Calls for culture wars are built into the founding documents of our nation:  “All men are created Equal.”  “Promote the General Welfare.”  “Provide for the General Welfare.”  From the beginning these moral promises were problematic.  Women were not even included in the definition of equal;  a  huge part of the economy depended on slavery; only property owners could vote.  Culture wars are responsible for bringing constitutional promises to fruition. The abolition of slavery was a culture war.  All the civil rights movements since are culture wars.  The Labor and Feminist movements are culture wars. 
To restore and protect our environment, to guarantee the promise of equality for all by curbing the greed and power of Wall Street, to protect women’s reproductive rights and the voting rights of all, to find a way in the richest country of the world to provide health care for all—these are some culture wars of our time.

There has never been a time in my life where such wars were more necessary.  In just 2 short years since the 2010 elections, everything I care most about has been under increased threat right here in Maine.  There were early efforts in this administration to restrict women’s reproductive rights.  Workers were publicly insulted by the removal of the mural from the Maine Department of Labor.  The Governor seeks to roll back environmental protections regulations.  An attempt to restrict voting rights had to be defeated by referendum.  Polls show that a majority of Mainers favor equal marriage rights, but a referendum is necessary to get them.  Restrictions to Medicaid and the new health care law are already leaving many people without any financial access to basic health care.  That law is a great benefit to insurance companies, and insurance premiums continue to rise. 

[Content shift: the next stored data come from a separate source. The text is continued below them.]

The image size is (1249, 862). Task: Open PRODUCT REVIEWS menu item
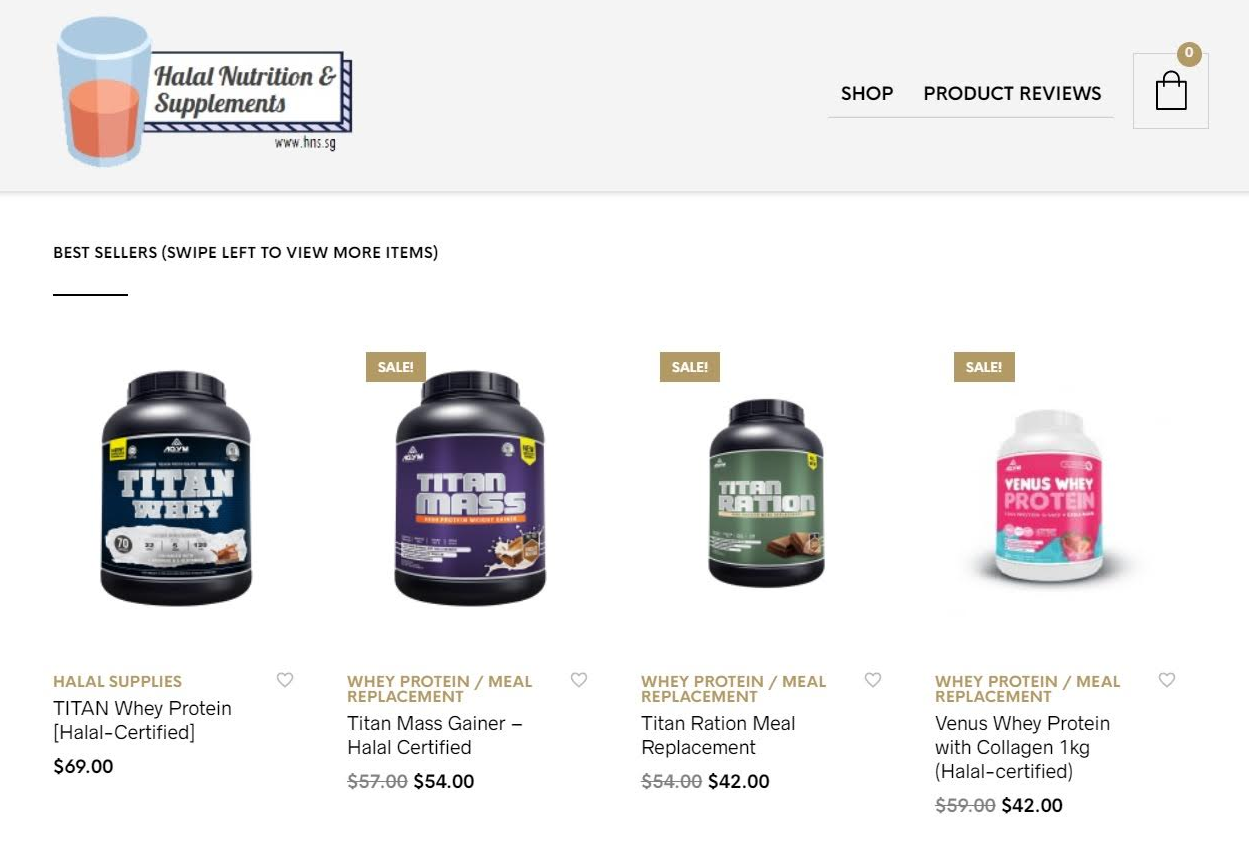coord(1012,93)
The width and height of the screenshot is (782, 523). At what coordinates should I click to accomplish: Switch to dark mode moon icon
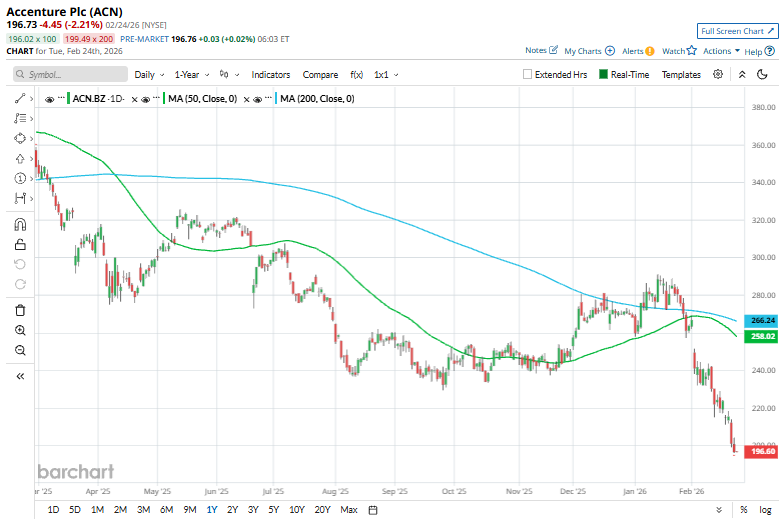pyautogui.click(x=762, y=74)
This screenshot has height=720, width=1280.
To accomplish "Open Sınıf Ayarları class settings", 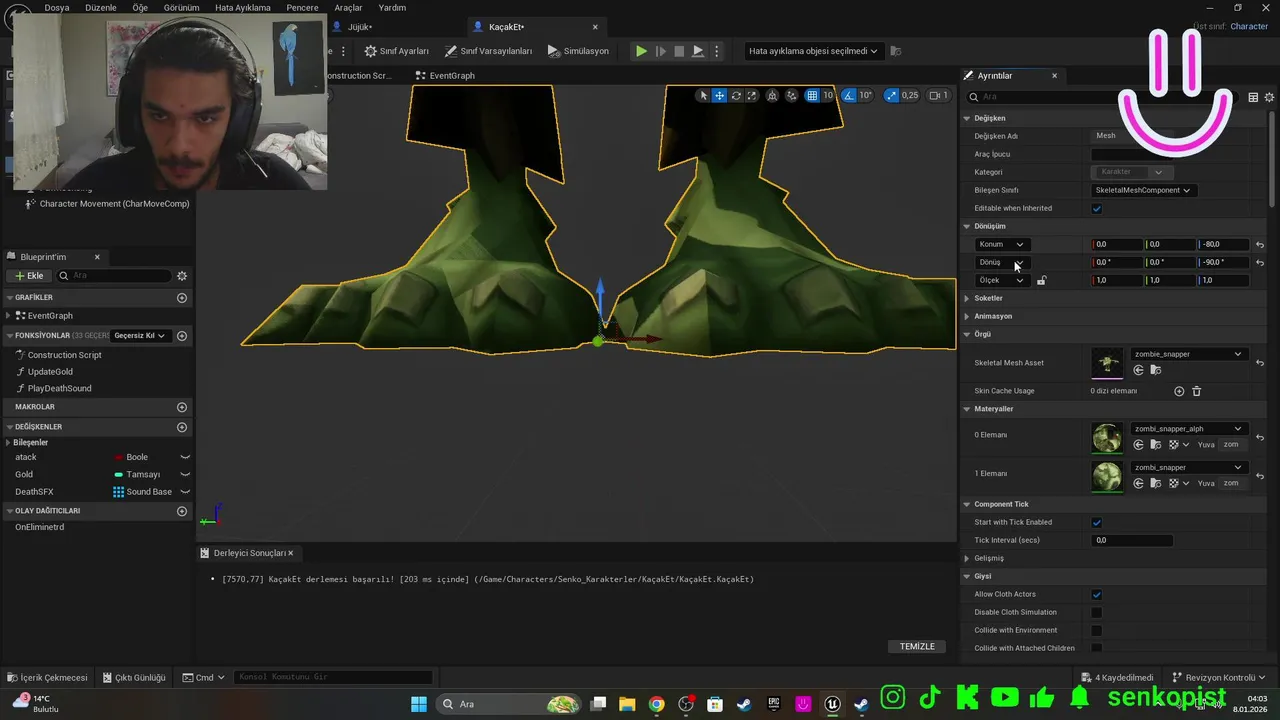I will [x=396, y=51].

I believe in living within a balanced budget, but it is cruel and abusive to do it by cutting benefits to the poor, sick, and disabled while at the same time giving the kind of tax cuts that have been enacted.  My tax cut will be relatively small, but it would mean a lot more in terms of access to basic necessities such as heating fuel and necessary health care to people in my income bracket than to the wealthiest.  Yet I would gladly turn back my tax cut to restore the benefits taken away.  What I have lost as a retired teacher in pension cuts will likely more than offset my tax cut, and still I would not mind my pension losses so much, either, if the money were going to provide for the general welfare instead of for the welfare of the wealthiest people in our state. 

In as much as I am accused as a liberal of being a cause of culture wars or class warfare such as I am engaged in here, I plead guilty. I am glad to be a soldier in the nonviolent struggles to protect “life, liberty, and the pursuit of happiness” for all.